È la “via regia” per comprendere la corporeità!

È il corpo vissuto. Si tratta di esperienze arcaiche, di un territorio dell’esistenza poco conosciuto ed esplorato al quale si arriva gradualmente, poco a poco. Per comprendere cosa diciamo con l’espressione “corpo vissuto” bisogna distinguere tra “anatomia reale”, ossia il corpo anatomico, e “anatomia simbolica”, ossia lo schema corporeo. Il corpo anatomico è quello che i nostri occhi vedono, invece lo schema corporeo è il corpo costruito dentro di noi.

In base alle carezze che abbiamo avuto e che abbiamo potuto dare, alle conferme avute, ai permessi di agire (muoverci, esplorare e manipolare l’ambiente), di toccare e di essere toccati costruiremo il nostro schema corporeo.

Un bambino che è stato visto nel suo corpo, è stato confermato con le parole e con il contatto fisico, che ha potuto sperimentare le potenzialità del proprio corpo ed esplorare il corpo dei suoi genitori, costruirà uno schema del proprio corpo vibrante, grazie al quale potrà vivere la forza ed il calore della corporeità.

È lo schema corporeo la bussola che orienta il cammino nel mondo, che colora e determina il sapore delle relazioni. Il modo in cui sentiamo e viviamo il corpo anatomico è quindi determinato dallo schema corporeo.

La desensibilizzazione e la rigidità di alcune parti del corpo sono il segno che quelle parti non sono abitate, cioè non sono presenti nello schema corporeo.


L’area della competenza psicoterapeutica si colloca nello scarto che c’è tra “corpo reale” e “corpo vissuto” per arrivare alla loro progressiva integrazione.

Quando lo schema corporeo combacia con il corpo anatomico raggiungiamo la pienezza. Viviamo un senso di armonia, di unità interiore, di rinascita.

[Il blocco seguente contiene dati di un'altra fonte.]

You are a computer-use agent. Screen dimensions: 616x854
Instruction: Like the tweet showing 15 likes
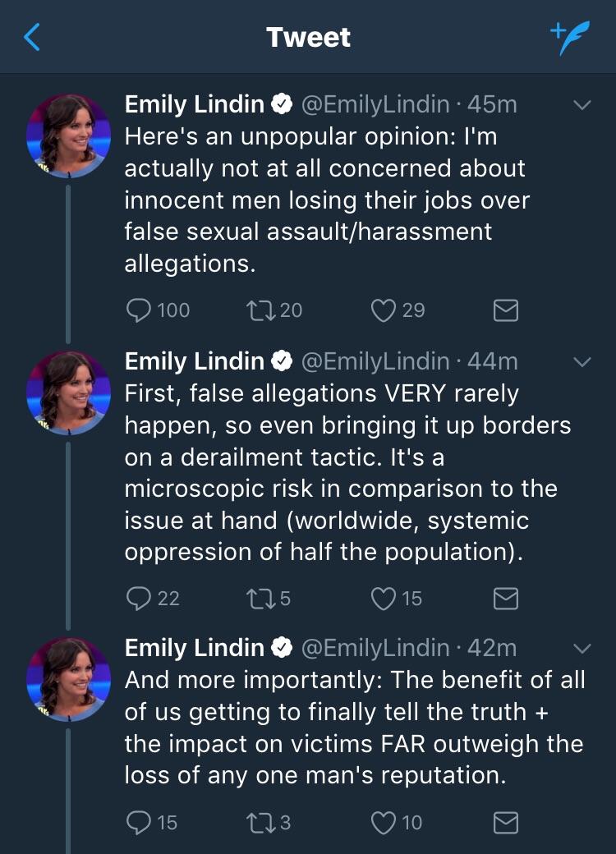point(384,599)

Una persona che abita il proprio corpo c’è pienamente, con tutta se stessa nel proprio corpo.


Filomente Psicologia


Bibliografia

Salonia G. (2011), Sulla felicità e dintorni. Tra corpo, parola e tempo, Il Pozzo di Giacobbe, Trapani, 17-19.

Salonia G. (2000), Respiro il corpo che parla di me. Itinerario di modalità per accedere al cuore della corporeità, in “Messaggero cappucino”, n 4, 14-16, 15.

Salonia G. (2008), La Psihoterapia della Gestalt e il lavoro sul corpo. Per una rilettura del fitness, in Vero S., Il corpo disabitato. Semiologia, fenomenologia e psicopatologia del fitness, Franco Angeli, Milano, 51-71.